Material shown:
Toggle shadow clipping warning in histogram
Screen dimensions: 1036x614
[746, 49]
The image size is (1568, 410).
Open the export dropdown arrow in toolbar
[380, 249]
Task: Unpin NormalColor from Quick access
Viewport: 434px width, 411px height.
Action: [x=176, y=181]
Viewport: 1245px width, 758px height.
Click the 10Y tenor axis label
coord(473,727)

What the task asks:
Reproduce, word for word, the lines of the data from the one that contains "Viewport: 1245px width, 758px height." to the end, both ends included.

Problem solution:
Viewport: 1245px width, 758px height.
Click the 10Y tenor axis label
coord(473,727)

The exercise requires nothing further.